- O presidente chinês, Xi Jinping, recebeu Cheng Li-wun, líder do Kuomintang (KMT), em Pequim, na sexta-feira, 10 de abril de 2026.
- Xi afirmou que a China “absolutamente não tolerará” a independência de Taiwan e reiterou o princípio de “uma só China”.
- O encontro ocorreu no Grande Salão do Povo e sinalizou cooperação entre o Partido Comunista Chinês e o KMT para avançar na reunificação, segundo Xi.
- Cheng defendeu que a visita tem caráter de missão de paz e ressaltou a necessidade de evitar conflitos, afirmando que a aproximação entre os dois lados é inevitável.
- O debate sobre defesa em Taiwan segue acirrado, com planos de US$ 39 bilhões em defesa em disputa no Parlamento taiwanês e posições distintas entre governo e oposição.
O presidente da China, Xi Jinping, recebeu na sexta-feira (10 abr 2026) Cheng Li-wun, líder do KMT, no Grande Salão do Povo, em Pequim. O encontro tratou da postura de combate à independência de Taiwan e da linha de atuação para a reunificação sob o princípio de uma só China.
Durante a reunião, Xi afirmou que a China “não tolerará” a independência de Taiwan e ressaltou a continuidade da cooperação entre o Partido Comunista Chinês e o KMT para avançar a reunificação. A visita foi apresentada como sinal de aproximação entre as partes.
Cheng Li-wun disse que a visita tem caráter de missão de paz e que evitar conflitos é prioridade. Ela afirmou que a oposição pode contribuir para reduzir riscos de guerra na região.
Contexto regional
Acompanhando a visita, Pequim intensificou exercícios militares com aviões e navios perto de Taiwan, ampliando a pressão sobre a ilha. O governo chinês mantém distância do presidente taiwanês Lai Ching-te, considerado por Pequim separatista.

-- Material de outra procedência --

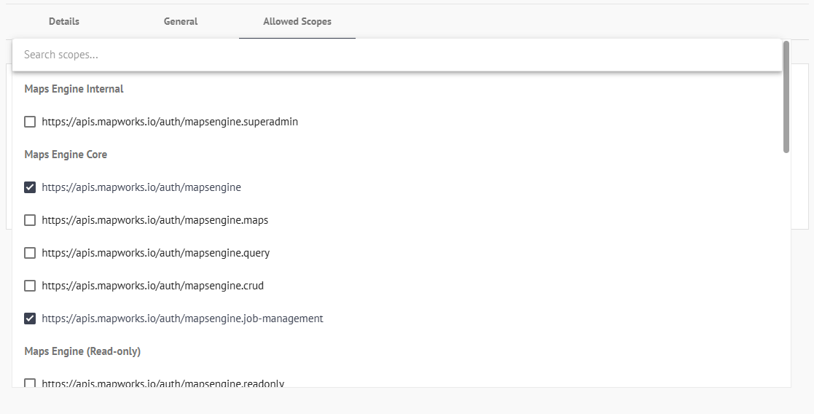
Task: Focus the Search scopes input field
Action: [x=397, y=55]
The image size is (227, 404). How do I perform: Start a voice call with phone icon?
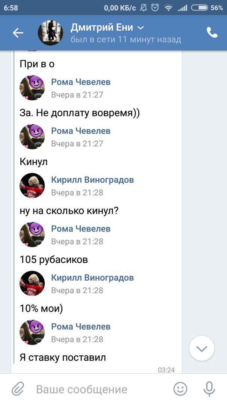[212, 33]
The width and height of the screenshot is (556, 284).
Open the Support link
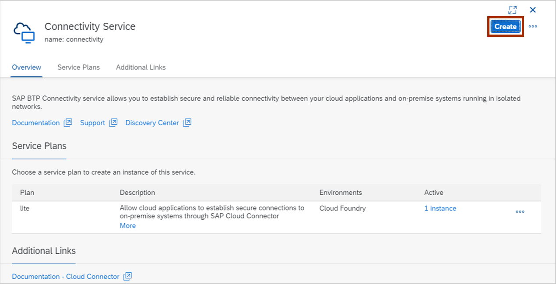(x=92, y=123)
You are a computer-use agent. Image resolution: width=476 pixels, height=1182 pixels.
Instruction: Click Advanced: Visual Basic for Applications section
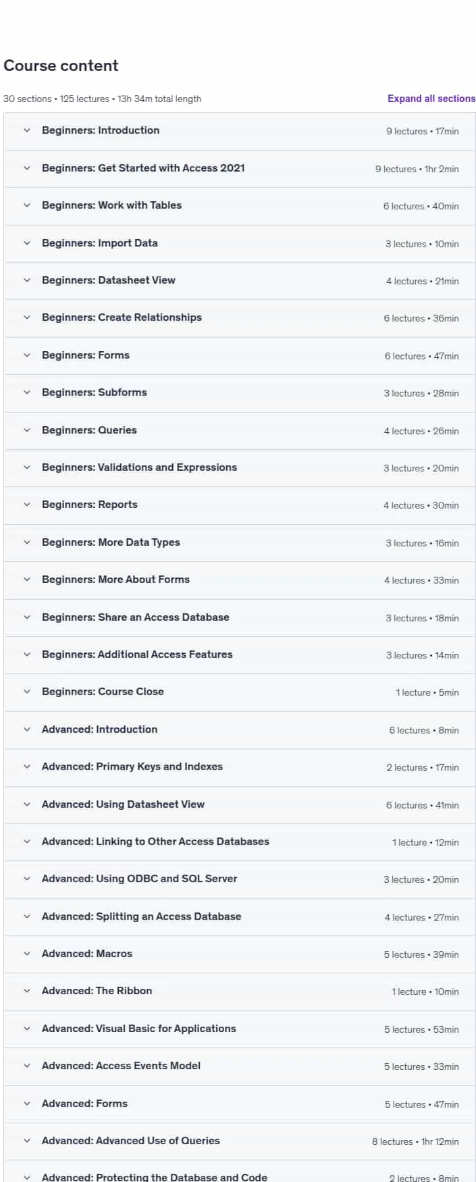coord(240,1029)
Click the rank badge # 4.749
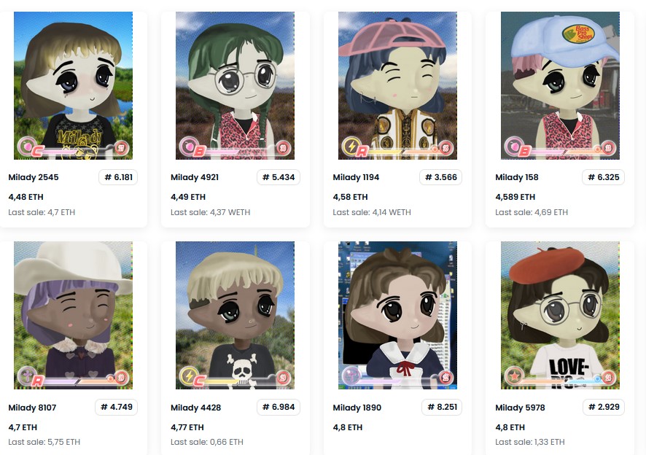The width and height of the screenshot is (646, 455). point(117,407)
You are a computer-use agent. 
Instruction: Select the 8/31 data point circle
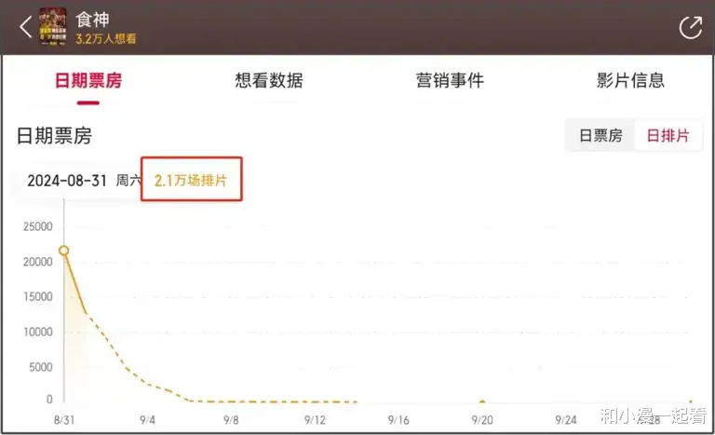(64, 251)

O tema também repercute em Taiwan. O Parlamento discute um plano de defesa de US$ 39 bilhões, criticado pela oposição. Integrantes do governo defendem o reforço militar diante das ameaças, enquanto a oposição propõe alternativas de gasto menor.
Política interna em Taiwan
A divergência entre apoio ao fortalecimento das defesas e propostas de contenção de gastos marca o debate. Analistas veem o alinhamento entre governo e oposição como fator importante para o equilíbrio entre segurança e orçamento.